真っ直ぐ見上げたまま頭を撫でられ、どくんと大きく胸が鳴る。

「それに凄いと思うよ。他の人を好きってわかってる人を想い続けるなんて、簡単なことじゃないし」

恋愛なんか自分のエゴだ。
他人からどうこう言われてするものでもなければ、他人に頑張ったねって認めてもらえたところで実らなかった恋心に行き場なんかない。

でも、

「……うん」

こんな風に頑張ったねって、偉いねって頭を撫でてられると、少しだけ。
こんな空回りの日々も意味があったのかなって、思える気がした。

「いいところたくさんあるんだから、たくさん愛されると思う。次は、ナマエちゃんを好きな男の人と付き合ったらいいよ」

きっと普段なら、そんなことさっくんに言われるまでもない。と切り捨てるように言えたはずだ。

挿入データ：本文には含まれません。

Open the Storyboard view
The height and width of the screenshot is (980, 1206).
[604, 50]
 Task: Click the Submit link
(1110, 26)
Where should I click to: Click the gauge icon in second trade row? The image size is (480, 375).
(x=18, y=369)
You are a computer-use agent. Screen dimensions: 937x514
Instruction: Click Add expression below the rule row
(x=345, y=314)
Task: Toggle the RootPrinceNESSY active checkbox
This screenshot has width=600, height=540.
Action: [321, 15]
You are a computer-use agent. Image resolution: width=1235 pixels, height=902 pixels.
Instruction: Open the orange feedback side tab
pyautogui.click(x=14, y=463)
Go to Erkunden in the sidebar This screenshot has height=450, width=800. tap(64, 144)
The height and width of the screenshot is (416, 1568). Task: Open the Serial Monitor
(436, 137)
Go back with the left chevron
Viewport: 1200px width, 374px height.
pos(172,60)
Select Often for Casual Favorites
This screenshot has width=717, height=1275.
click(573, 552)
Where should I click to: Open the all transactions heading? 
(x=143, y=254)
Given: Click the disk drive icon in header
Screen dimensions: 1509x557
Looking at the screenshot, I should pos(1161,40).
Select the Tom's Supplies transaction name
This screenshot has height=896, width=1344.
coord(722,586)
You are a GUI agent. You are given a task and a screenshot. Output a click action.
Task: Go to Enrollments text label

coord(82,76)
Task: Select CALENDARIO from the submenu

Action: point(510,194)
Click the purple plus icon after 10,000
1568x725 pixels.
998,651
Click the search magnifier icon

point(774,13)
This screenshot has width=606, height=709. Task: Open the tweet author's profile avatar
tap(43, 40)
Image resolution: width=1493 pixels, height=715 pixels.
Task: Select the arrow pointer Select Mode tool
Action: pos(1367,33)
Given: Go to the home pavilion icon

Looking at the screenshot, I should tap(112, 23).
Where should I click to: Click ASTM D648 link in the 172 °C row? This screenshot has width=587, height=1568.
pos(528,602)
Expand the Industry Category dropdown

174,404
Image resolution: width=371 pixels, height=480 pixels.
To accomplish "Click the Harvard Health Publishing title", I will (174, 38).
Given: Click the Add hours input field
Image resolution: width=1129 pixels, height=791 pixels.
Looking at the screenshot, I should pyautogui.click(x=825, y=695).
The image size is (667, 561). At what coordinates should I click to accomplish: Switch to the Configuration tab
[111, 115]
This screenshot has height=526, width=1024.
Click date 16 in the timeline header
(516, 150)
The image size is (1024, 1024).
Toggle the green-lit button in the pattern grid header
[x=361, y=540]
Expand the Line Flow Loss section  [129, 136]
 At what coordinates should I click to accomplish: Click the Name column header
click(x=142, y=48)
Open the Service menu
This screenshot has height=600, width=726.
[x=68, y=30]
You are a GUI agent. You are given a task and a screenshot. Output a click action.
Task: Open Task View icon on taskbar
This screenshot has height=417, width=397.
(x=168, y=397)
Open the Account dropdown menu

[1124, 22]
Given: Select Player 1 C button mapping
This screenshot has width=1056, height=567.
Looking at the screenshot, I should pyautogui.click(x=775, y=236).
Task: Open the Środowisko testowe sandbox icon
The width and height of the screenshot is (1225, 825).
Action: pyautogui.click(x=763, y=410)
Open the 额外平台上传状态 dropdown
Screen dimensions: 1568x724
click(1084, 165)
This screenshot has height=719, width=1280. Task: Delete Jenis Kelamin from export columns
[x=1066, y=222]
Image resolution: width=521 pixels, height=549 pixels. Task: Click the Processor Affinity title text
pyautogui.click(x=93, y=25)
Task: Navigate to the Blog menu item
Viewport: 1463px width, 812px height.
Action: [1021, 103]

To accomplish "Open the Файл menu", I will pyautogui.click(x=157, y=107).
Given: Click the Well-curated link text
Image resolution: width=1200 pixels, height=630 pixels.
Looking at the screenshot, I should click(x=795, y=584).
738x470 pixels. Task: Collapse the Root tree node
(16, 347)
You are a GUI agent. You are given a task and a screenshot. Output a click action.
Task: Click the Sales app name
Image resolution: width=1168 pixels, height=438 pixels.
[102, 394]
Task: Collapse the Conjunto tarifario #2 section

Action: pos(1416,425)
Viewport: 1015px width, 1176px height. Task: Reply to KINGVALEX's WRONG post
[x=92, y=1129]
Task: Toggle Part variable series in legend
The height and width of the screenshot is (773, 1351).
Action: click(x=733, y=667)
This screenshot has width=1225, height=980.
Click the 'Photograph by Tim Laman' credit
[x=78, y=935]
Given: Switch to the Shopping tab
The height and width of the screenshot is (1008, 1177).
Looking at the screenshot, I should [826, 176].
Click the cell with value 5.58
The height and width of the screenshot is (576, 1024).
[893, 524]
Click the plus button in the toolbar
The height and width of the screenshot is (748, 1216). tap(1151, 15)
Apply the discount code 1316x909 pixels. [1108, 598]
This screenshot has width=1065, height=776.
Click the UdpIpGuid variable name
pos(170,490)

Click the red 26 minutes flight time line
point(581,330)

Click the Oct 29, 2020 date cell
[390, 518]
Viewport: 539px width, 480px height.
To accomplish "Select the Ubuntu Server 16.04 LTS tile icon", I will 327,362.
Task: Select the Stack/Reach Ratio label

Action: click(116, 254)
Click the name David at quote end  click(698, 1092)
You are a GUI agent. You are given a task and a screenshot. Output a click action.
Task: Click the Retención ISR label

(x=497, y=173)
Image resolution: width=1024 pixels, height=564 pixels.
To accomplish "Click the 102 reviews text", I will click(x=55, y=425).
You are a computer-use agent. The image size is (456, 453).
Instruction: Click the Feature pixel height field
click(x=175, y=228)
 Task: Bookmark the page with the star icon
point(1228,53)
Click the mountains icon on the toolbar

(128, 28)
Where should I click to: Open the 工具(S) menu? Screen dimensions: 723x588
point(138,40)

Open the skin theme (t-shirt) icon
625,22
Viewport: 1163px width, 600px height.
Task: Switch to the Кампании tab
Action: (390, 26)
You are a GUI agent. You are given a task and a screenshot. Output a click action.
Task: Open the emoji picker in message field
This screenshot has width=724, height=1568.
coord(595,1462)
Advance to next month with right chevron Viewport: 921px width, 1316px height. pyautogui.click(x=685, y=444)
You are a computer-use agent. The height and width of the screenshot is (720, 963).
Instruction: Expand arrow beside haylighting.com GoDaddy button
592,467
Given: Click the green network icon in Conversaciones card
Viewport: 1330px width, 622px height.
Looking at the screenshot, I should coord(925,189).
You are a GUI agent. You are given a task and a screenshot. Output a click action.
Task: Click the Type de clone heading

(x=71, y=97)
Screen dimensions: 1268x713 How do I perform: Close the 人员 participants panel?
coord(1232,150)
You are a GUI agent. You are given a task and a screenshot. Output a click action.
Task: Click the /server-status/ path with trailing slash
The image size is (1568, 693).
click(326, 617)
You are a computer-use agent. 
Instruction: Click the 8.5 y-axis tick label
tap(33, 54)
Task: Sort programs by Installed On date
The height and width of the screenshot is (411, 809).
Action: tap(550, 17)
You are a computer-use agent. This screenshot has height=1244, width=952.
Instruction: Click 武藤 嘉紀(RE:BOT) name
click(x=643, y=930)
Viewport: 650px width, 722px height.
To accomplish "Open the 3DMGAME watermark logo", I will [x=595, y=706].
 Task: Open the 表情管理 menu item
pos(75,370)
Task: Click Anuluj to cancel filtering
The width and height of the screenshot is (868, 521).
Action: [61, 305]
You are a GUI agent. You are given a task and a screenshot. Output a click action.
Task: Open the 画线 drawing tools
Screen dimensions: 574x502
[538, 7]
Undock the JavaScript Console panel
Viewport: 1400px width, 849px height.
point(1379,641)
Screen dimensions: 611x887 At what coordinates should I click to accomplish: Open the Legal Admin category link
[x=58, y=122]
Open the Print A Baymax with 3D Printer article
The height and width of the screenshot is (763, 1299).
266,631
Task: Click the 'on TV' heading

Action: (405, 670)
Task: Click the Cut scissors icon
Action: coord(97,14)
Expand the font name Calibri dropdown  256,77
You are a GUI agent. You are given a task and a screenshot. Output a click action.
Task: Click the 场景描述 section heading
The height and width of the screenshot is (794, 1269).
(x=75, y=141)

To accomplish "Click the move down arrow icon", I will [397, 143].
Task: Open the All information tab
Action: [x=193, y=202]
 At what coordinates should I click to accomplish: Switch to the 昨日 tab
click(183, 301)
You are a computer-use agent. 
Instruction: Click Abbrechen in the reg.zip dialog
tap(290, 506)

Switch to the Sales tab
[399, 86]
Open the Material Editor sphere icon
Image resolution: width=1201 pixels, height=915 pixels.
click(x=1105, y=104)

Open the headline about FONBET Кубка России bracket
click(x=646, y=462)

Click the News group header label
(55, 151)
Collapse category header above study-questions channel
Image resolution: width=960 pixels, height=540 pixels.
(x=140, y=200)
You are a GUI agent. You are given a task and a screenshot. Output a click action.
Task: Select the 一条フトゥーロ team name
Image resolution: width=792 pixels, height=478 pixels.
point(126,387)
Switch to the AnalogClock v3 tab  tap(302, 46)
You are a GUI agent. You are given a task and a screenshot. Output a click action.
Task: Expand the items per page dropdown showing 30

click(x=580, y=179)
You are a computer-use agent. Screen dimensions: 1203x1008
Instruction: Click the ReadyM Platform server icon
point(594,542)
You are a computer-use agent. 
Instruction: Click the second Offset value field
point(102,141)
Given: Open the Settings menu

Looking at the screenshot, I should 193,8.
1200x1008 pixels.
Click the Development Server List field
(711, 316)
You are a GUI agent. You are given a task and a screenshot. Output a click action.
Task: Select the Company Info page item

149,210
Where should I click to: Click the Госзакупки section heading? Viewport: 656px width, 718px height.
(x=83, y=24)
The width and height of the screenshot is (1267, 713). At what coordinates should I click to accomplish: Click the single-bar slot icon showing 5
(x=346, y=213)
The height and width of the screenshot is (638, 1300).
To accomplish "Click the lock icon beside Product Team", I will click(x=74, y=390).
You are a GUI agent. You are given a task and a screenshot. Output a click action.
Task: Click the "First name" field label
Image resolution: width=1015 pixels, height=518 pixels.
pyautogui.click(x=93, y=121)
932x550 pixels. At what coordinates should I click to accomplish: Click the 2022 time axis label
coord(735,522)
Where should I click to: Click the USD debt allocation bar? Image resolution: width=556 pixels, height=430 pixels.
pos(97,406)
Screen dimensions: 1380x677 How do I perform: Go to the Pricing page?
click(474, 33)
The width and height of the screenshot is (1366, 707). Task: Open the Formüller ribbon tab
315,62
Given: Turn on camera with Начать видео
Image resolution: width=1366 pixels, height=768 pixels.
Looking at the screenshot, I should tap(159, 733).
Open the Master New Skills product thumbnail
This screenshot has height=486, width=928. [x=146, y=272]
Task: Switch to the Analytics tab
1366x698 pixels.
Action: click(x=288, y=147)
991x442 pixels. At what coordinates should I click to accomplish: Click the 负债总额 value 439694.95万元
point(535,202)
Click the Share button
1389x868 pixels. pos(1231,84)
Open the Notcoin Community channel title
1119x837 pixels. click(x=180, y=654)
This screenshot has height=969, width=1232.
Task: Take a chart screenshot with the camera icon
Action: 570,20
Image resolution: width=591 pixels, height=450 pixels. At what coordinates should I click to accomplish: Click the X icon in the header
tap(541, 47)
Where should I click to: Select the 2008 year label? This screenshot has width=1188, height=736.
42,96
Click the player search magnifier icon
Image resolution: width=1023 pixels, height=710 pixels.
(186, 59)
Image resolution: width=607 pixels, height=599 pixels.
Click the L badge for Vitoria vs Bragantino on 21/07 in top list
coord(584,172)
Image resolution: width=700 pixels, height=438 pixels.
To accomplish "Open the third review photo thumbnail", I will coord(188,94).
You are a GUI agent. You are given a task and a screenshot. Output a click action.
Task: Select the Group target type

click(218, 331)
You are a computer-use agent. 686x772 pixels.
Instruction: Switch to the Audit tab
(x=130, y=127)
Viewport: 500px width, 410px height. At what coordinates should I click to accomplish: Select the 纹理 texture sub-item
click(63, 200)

けれど、今はこの優しさだけが唯一かけがえのないもののように思えて。

「…………うんっ」

こくんと頷くと、跪いた彼は柔く笑う。

そして、

「今度こそ傷付かない恋をしてね」

音もなく、耳元に寄せられた声は低く。
知らない男の人みたいだ。

「次はもう、優しくなんて慰めてあげないから」

驚いて泣くのをやめた私に、さっくんは悪戯な顔で笑う。


行き場のない恋心に終止符を打つ、

それはきっと、彼の魔法だった。